## Work task
Please retype the stretch of the listing from the line containing "You are a GUI" through the line containing "The width and height of the screenshot is (979, 579).", matching those lines precisely.
** Records for this task follows **
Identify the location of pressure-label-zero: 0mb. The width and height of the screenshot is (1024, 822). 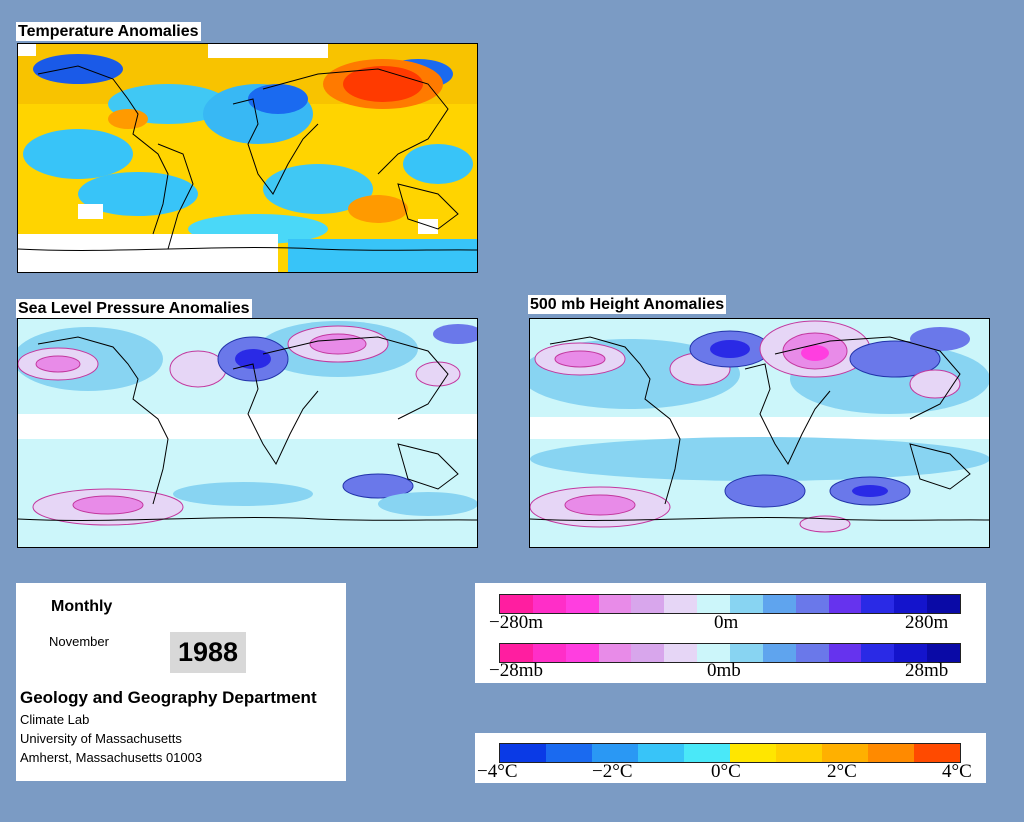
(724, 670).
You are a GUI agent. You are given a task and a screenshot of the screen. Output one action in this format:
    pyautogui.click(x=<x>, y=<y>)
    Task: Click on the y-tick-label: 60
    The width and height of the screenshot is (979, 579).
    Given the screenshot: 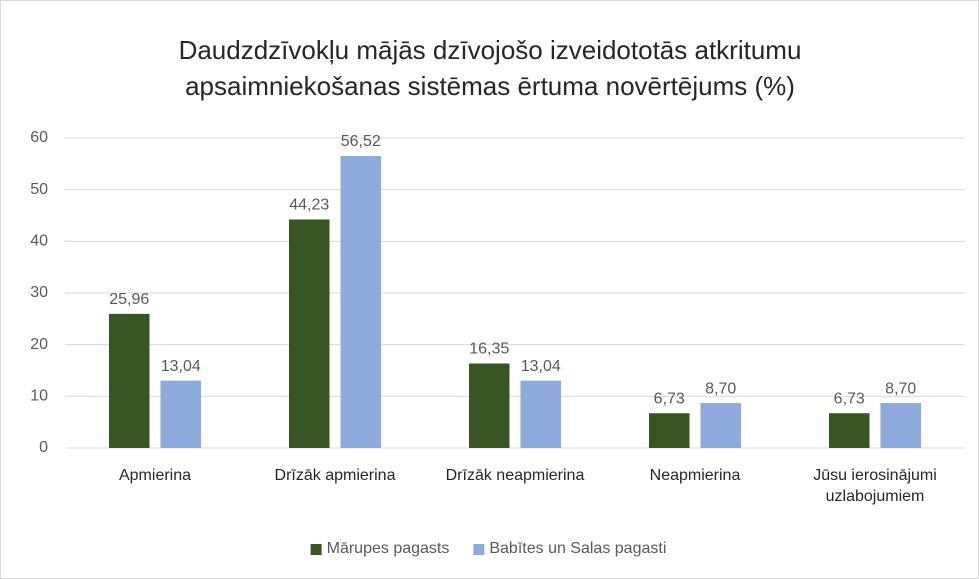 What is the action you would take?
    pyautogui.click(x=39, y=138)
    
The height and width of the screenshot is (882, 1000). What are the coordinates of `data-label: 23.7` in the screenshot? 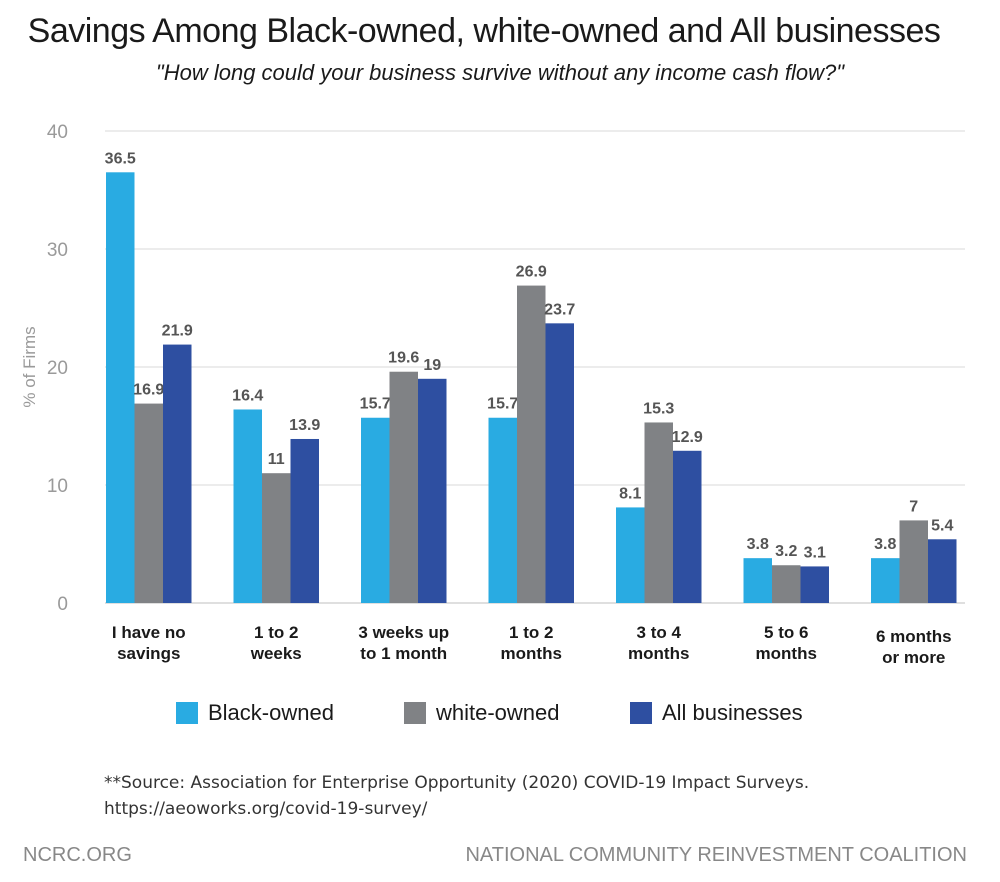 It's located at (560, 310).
** End of Records for this task **
## Written solution
You are a GUI agent. You are given a task and a screenshot of the screen. Output one action in this format:
    pyautogui.click(x=<x>, y=<y>)
    Task: Click on the y-tick-label: 60
    The width and height of the screenshot is (979, 579).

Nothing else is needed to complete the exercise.